The game absolutely nails this aesthetic and zeitgeist with the pinpoint precision of an expertly launched shuriken.
The plot is classic Samurai cinema too: Your character, Hiroki is a young Samurai sworn to defend his village. When it is attacked by bandits, he draws his sword to slay the invaders, before deciding to take the fight to them and prevent them from attacking anyone else. The decision has dire consequences and takes Hiroki on a journey through Yomi (the land of the dead in the Shinto religion) before climaxing with a showdown against the bandit king.
While nominally a side-scrolling combat game, it really is incredibly stylish and the action is frequently viewed from different angles, all with a dramatic cinematic flavour which perfectly complement the game’s atmosphere. The game is, incidentally, entirely in black & white.
There are a few enemy types to fight, and depending on the difficulty level they can pose either a mild inconvenience or a serious challenge. After completing the game, there’s even a difficulty option where taking one hit from any enemy will kill you, and is something probably best left to people who think Souls-like games are only somewhat challenging.
As you complete levels, you will unlock new sword combos.
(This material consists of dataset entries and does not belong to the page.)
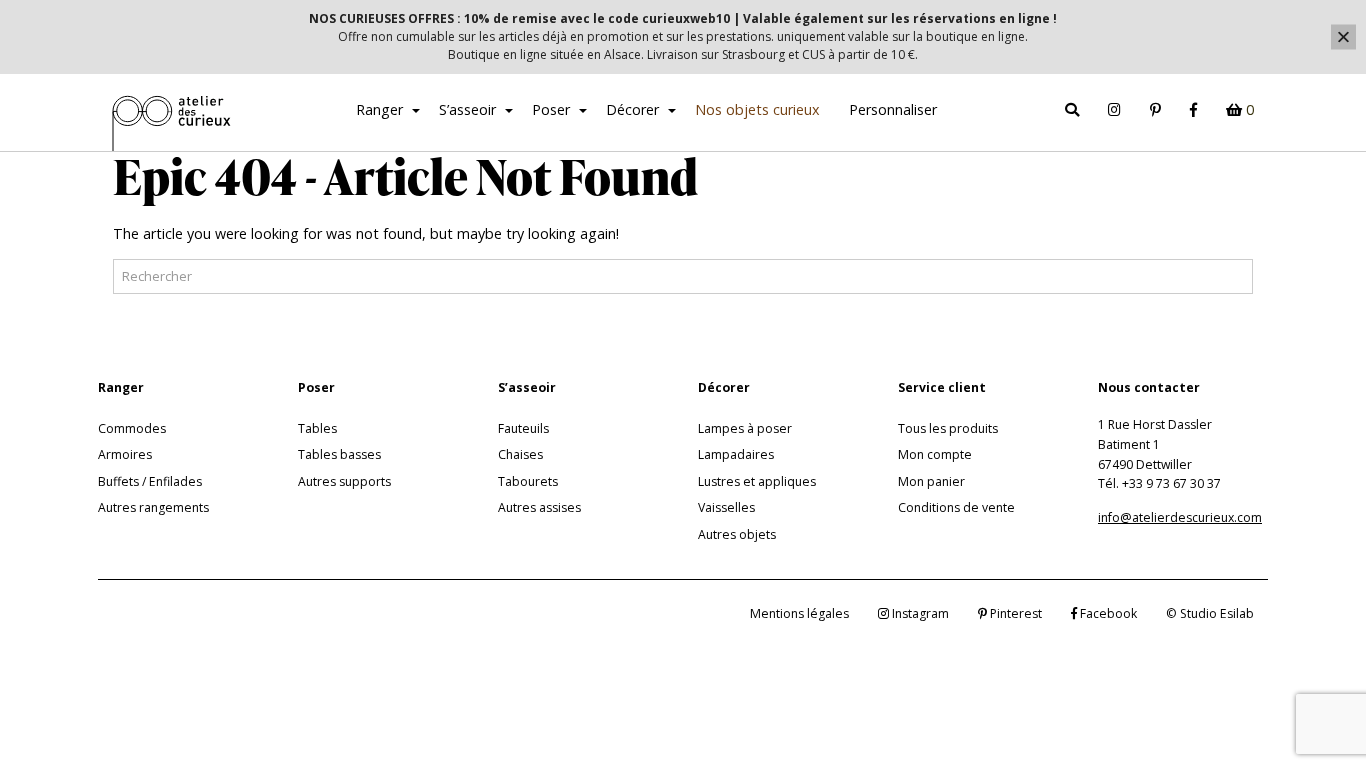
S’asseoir (467, 109)
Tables (317, 428)
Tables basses (339, 454)
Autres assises (539, 507)
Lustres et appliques (757, 481)
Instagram (919, 613)
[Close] (1343, 37)
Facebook (1107, 613)
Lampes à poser (745, 428)
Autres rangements (153, 507)
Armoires (125, 454)
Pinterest (1014, 613)
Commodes (132, 428)
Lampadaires (736, 454)
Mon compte (935, 454)
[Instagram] (1115, 111)
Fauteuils (523, 428)
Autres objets (737, 534)
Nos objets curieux (757, 109)
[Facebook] (1193, 111)
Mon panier (931, 481)
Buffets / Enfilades (150, 481)
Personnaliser (893, 109)
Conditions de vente (956, 507)
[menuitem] (383, 113)
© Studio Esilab (1210, 613)
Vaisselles (726, 507)
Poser (551, 109)
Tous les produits (948, 428)
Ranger (379, 109)
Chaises (520, 454)
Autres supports (344, 481)
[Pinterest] (1156, 111)
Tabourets (528, 481)
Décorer (632, 109)
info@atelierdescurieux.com (1180, 517)
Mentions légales (799, 613)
It sounds nice in practice, but in reality you’re just going to be randomly clicking buttons to slash away at enemies, so trying for fancy combos seems superfluous most of the time.
In addition to your trusty katana, you have access to three ranged weapons – throwing knives, a bow and arrow, and an arquebus – the latter of which can shoot through multiple enemies.
While the combat is functional, I did have some issues with trying to switch between ranged weapons in mid-combat; like I’d throw a knife, attack with the sword, then try and switch to the bow and the command wouldn’t register, meaning I’d end up throwing another knife instead of firing an arrow that would finish the enemy off.
In addition to the superb visuals, the sound in Trek To Yomi is outstanding, with traditional Japanese instruments performing music that fits on-screen events perfectly.
One other element the devs deserve credit for is knowing how long the premise can sustain itself and wrapping things up before the enthusiasm wears off. The game will take about 5-7 hours on the lower difficulty levels, which is pretty much the perfect length for a game like this – long enough to provide a variety of levels and experiences, not so long that you find yourself getting bored with the repetition.
This isn’t Ghost of Tsushima but it isn’t supposed to be – it’s a different, but enjoyable experience and one well worth experiencing if you’re a Samurai Cinema fan or looking for a new Samurai-themed sword-wielding adventure.